Salmonids are born in fresh water and live in the
creek, river, or lake for about one to three years.
They will then go to the ocean and spend another
one to eight years before they return to the same
stream. They are anadromous or migrating from
salt to fresh water to spawn.
In fresh water salmonids prefer clean, cold running
streams with gravel bottoms. Warm water has too
many dissolved chemicals and disturbs their life cycle.
The body is equipped to get rid of salts, but not other
toxins.
“I have wanted to jump into the creek I was born in for a long
time,” Coho exclaimed. Coho jumped into the river, but was
surprised by the warm temperature and muddy bottom. The
river is not flowing like it used to. He can barely swim in this
creek. He looked around to find some other salmonids, but
instead he saw these unknown creatures swimming.
Coho met a native western pond turtle swimming near
him. Coho asked about the fish. The turtle replied, “In
1873 the California government introduced warm water
fish to California streams. Livingston Stone, a fishery
expert transported fish by train from the east and midwest
to the San Francisco Bay area lakes.”
“Why would they do that?” Coho wondered. “As the population
of the San Francisco Bay area increased in the 1800’s the forests
were cut down and humans started to dam rivers for water
supply. Streams and lakes suffered from pollution from saw
mills, siltation, and log jams. The waters became warm and
local native species could not live in the water anymore. The
fish were brought in for a food source,” turtle replied.
They introduced non-native fish including large and
small mouth bass, bluegill, brown bullhead, black
crappie, and sunfish They could survive in warm,
slow moving waters that the humans had created.
These fish were familiar to the people that moved
from back east.
The water also did not taste the same. Nitrates
from too much fertilizer; phosphates from soap;
and all kinds of paper and plastic bottles could be
detected in the water. Copper, aluminum, iron,
and phosphorus from storm runoff, caused algae
blooms that depleted oxygen in the water.
Humans developed a
complicated system
of pipes under the
roadways called
storm drains, to
protect their homes
from flooding.
Storm drains can concentrate pollution from the surrounding
watershed. Water pours into wetlands, unless there is a system
to help clean the pollution, the toxins remain in the water. The
fish are affected by the chemicals, as they filter water through
their gills.
The turtle told him of several “fish kills” when
pollution from the land was carried by storm water.
A plume of the toxins surrounded a school of
largemouth bass and caused over 1000 fish to die.

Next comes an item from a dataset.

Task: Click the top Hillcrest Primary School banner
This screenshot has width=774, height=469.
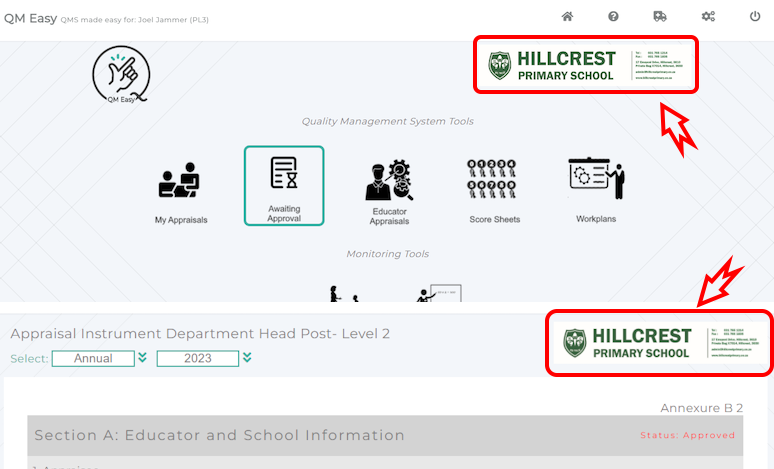Action: pyautogui.click(x=584, y=66)
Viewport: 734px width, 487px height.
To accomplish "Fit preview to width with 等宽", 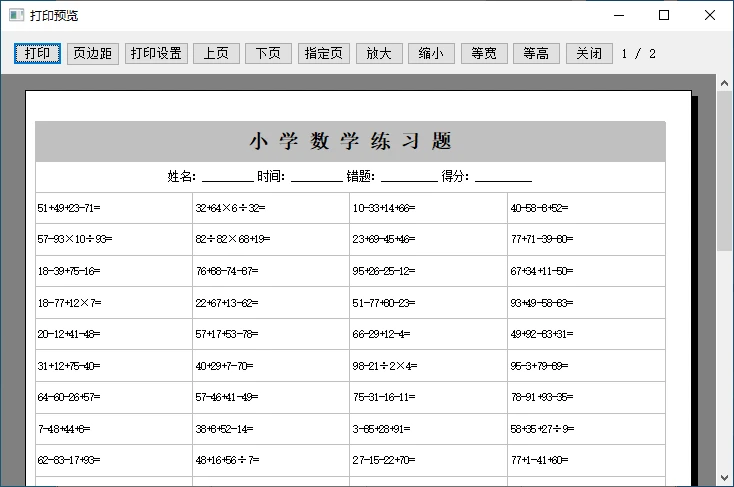I will click(x=484, y=54).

We still do not know what caused the kill, but
their bodies were found along the shore. Luckily
they were eaten by scavengers and only the
remains of bones and scales were left. Nature
can help clean up tragedies created by humans.
It was a different world and Coho did not know if he
could survive. He started to realize that maybe he
should have stayed in the stone. Coho slowly moved
back to his stone and laid down, to have a place
forever in history that would tell the story of a land
that once was, but would never be again.